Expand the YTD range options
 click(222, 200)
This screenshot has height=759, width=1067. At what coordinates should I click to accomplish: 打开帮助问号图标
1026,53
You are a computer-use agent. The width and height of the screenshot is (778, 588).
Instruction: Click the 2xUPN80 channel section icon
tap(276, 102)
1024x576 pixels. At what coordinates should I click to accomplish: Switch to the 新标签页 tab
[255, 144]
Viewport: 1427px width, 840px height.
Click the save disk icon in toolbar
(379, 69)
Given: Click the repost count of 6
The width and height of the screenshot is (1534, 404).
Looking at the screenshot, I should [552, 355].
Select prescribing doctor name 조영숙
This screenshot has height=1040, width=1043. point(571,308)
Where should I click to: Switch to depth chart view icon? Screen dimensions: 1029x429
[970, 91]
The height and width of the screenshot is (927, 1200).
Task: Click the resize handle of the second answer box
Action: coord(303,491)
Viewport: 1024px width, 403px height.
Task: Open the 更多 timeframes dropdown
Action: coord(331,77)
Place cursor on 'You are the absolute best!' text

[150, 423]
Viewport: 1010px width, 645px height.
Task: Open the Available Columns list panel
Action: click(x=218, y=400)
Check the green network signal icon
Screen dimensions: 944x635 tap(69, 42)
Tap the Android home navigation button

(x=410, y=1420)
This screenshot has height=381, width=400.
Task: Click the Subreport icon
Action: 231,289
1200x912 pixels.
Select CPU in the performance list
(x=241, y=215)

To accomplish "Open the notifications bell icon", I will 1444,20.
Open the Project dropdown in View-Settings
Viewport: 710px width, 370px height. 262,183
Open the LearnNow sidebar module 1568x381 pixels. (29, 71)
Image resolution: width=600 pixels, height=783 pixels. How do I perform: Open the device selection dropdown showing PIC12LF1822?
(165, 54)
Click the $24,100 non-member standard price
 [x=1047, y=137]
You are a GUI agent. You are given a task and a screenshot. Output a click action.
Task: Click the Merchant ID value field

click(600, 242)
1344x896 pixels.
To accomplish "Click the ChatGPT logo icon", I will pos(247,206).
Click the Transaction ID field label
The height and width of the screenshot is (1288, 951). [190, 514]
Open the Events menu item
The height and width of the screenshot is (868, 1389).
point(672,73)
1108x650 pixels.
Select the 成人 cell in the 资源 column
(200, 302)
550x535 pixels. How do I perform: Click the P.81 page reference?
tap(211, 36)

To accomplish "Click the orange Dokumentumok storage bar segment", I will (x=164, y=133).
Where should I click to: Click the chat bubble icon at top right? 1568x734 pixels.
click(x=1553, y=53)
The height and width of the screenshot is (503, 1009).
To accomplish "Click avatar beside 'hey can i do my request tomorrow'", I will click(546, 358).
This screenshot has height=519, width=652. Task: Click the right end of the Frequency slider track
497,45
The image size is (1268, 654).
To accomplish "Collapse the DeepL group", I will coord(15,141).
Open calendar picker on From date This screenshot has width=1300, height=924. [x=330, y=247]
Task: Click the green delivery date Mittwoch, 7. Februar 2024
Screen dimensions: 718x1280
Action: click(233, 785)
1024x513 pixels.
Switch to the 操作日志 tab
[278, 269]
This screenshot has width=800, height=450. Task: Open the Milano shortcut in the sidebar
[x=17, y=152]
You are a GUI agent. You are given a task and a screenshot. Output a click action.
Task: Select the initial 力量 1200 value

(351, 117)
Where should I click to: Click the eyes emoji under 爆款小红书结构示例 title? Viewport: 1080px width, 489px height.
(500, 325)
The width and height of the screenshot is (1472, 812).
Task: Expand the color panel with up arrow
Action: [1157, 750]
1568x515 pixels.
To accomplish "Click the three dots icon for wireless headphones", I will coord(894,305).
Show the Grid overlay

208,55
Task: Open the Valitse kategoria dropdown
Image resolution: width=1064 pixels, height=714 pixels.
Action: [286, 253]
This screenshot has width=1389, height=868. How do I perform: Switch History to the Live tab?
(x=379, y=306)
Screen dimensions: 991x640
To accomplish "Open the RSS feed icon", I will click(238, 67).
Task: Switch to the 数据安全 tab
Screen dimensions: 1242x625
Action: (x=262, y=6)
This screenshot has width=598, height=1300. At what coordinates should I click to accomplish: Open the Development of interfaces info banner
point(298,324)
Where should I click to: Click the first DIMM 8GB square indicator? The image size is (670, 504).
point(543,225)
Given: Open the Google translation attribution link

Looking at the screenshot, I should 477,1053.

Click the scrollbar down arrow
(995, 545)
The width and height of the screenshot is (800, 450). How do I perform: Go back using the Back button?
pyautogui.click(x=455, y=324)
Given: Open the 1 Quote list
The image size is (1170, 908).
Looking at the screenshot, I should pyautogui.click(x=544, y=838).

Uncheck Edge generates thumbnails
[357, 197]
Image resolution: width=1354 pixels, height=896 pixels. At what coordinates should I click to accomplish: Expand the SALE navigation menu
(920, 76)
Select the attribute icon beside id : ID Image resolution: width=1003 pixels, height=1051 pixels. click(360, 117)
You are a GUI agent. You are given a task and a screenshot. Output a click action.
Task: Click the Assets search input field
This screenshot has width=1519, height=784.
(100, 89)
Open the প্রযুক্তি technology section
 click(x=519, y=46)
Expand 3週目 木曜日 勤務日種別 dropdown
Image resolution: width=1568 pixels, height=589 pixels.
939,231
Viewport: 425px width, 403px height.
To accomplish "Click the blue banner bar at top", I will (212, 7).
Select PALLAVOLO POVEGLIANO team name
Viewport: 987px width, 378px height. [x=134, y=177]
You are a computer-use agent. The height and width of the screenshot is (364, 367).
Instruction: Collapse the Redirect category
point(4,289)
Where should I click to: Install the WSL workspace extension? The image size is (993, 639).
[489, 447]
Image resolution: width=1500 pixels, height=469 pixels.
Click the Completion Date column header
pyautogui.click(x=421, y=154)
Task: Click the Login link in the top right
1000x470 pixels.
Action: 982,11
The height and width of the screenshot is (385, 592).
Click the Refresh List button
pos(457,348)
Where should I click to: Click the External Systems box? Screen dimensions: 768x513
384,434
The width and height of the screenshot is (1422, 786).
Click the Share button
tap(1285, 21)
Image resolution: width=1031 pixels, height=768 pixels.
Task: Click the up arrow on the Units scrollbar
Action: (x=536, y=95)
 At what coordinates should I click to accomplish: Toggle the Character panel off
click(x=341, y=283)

* * * *

__Action item__
The full listing above needs to be retyped exactly.

__Exercise result__
Expand the YTD range options
 click(222, 200)
This screenshot has height=759, width=1067. At what coordinates should I click to accomplish: 打开帮助问号图标
1026,53
You are a computer-use agent. The width and height of the screenshot is (778, 588).
Instruction: Click the 2xUPN80 channel section icon
tap(276, 102)
1024x576 pixels. At what coordinates should I click to accomplish: Switch to the 新标签页 tab
[255, 144]
Viewport: 1427px width, 840px height.
Click the save disk icon in toolbar
(379, 69)
Given: Click the repost count of 6
The width and height of the screenshot is (1534, 404).
Looking at the screenshot, I should [552, 355].
Select prescribing doctor name 조영숙
This screenshot has height=1040, width=1043. point(571,308)
Where should I click to: Switch to depth chart view icon? Screen dimensions: 1029x429
[970, 91]
The height and width of the screenshot is (927, 1200).
Task: Click the resize handle of the second answer box
Action: coord(303,491)
Viewport: 1024px width, 403px height.
Task: Open the 更多 timeframes dropdown
Action: coord(331,77)
Place cursor on 'You are the absolute best!' text

[150, 423]
Viewport: 1010px width, 645px height.
Task: Open the Available Columns list panel
Action: click(x=218, y=400)
Check the green network signal icon
Screen dimensions: 944x635 tap(69, 42)
Tap the Android home navigation button

(x=410, y=1420)
This screenshot has height=381, width=400.
Task: Click the Subreport icon
Action: 231,289
1200x912 pixels.
Select CPU in the performance list
(x=241, y=215)

To accomplish "Open the notifications bell icon", I will 1444,20.
Open the Project dropdown in View-Settings
Viewport: 710px width, 370px height. 262,183
Open the LearnNow sidebar module 1568x381 pixels. (29, 71)
Image resolution: width=600 pixels, height=783 pixels. How do I perform: Open the device selection dropdown showing PIC12LF1822?
(165, 54)
Click the $24,100 non-member standard price
 [x=1047, y=137]
You are a GUI agent. You are given a task and a screenshot. Output a click action.
Task: Click the Merchant ID value field

click(600, 242)
1344x896 pixels.
To accomplish "Click the ChatGPT logo icon", I will pos(247,206).
Click the Transaction ID field label
The height and width of the screenshot is (1288, 951). [190, 514]
Open the Events menu item
The height and width of the screenshot is (868, 1389).
point(672,73)
1108x650 pixels.
Select the 成人 cell in the 资源 column
(200, 302)
550x535 pixels. How do I perform: Click the P.81 page reference?
tap(211, 36)

To accomplish "Click the orange Dokumentumok storage bar segment", I will (x=164, y=133).
Where should I click to: Click the chat bubble icon at top right? 1568x734 pixels.
click(x=1553, y=53)
The height and width of the screenshot is (503, 1009).
To accomplish "Click avatar beside 'hey can i do my request tomorrow'", I will click(546, 358).
This screenshot has height=519, width=652. Task: Click the right end of the Frequency slider track
497,45
The image size is (1268, 654).
To accomplish "Collapse the DeepL group", I will coord(15,141).
Open calendar picker on From date This screenshot has width=1300, height=924. [x=330, y=247]
Task: Click the green delivery date Mittwoch, 7. Februar 2024
Screen dimensions: 718x1280
Action: click(233, 785)
1024x513 pixels.
Switch to the 操作日志 tab
[278, 269]
This screenshot has width=800, height=450. Task: Open the Milano shortcut in the sidebar
[x=17, y=152]
You are a GUI agent. You are given a task and a screenshot. Output a click action.
Task: Select the initial 力量 1200 value

(351, 117)
Where should I click to: Click the eyes emoji under 爆款小红书结构示例 title? Viewport: 1080px width, 489px height.
(500, 325)
The width and height of the screenshot is (1472, 812).
Task: Expand the color panel with up arrow
Action: [1157, 750]
1568x515 pixels.
To accomplish "Click the three dots icon for wireless headphones", I will coord(894,305).
Show the Grid overlay

208,55
Task: Open the Valitse kategoria dropdown
Image resolution: width=1064 pixels, height=714 pixels.
Action: [286, 253]
This screenshot has width=1389, height=868. How do I perform: Switch History to the Live tab?
(x=379, y=306)
Screen dimensions: 991x640
To accomplish "Open the RSS feed icon", I will click(238, 67).
Task: Switch to the 数据安全 tab
Screen dimensions: 1242x625
Action: (x=262, y=6)
This screenshot has width=598, height=1300. At what coordinates should I click to accomplish: Open the Development of interfaces info banner
point(298,324)
Where should I click to: Click the first DIMM 8GB square indicator? The image size is (670, 504).
point(543,225)
Given: Open the Google translation attribution link

Looking at the screenshot, I should 477,1053.

Click the scrollbar down arrow
(995, 545)
The width and height of the screenshot is (800, 450). How do I perform: Go back using the Back button?
pyautogui.click(x=455, y=324)
Given: Open the 1 Quote list
The image size is (1170, 908).
Looking at the screenshot, I should pyautogui.click(x=544, y=838).

Uncheck Edge generates thumbnails
[357, 197]
Image resolution: width=1354 pixels, height=896 pixels. At what coordinates should I click to accomplish: Expand the SALE navigation menu
(920, 76)
Select the attribute icon beside id : ID Image resolution: width=1003 pixels, height=1051 pixels. click(360, 117)
You are a GUI agent. You are given a task and a screenshot. Output a click action.
Task: Click the Assets search input field
This screenshot has width=1519, height=784.
(100, 89)
Open the প্রযুক্তি technology section
 click(x=519, y=46)
Expand 3週目 木曜日 勤務日種別 dropdown
Image resolution: width=1568 pixels, height=589 pixels.
939,231
Viewport: 425px width, 403px height.
To accomplish "Click the blue banner bar at top", I will (212, 7).
Select PALLAVOLO POVEGLIANO team name
Viewport: 987px width, 378px height. [x=134, y=177]
You are a computer-use agent. The height and width of the screenshot is (364, 367).
Instruction: Collapse the Redirect category
point(4,289)
Where should I click to: Install the WSL workspace extension? The image size is (993, 639).
[489, 447]
Image resolution: width=1500 pixels, height=469 pixels.
Click the Completion Date column header
pyautogui.click(x=421, y=154)
Task: Click the Login link in the top right
1000x470 pixels.
Action: 982,11
The height and width of the screenshot is (385, 592).
Click the Refresh List button
pos(457,348)
Where should I click to: Click the External Systems box? Screen dimensions: 768x513
384,434
The width and height of the screenshot is (1422, 786).
Click the Share button
tap(1285, 21)
Image resolution: width=1031 pixels, height=768 pixels.
Task: Click the up arrow on the Units scrollbar
Action: (x=536, y=95)
 At what coordinates should I click to accomplish: Toggle the Character panel off
click(x=341, y=283)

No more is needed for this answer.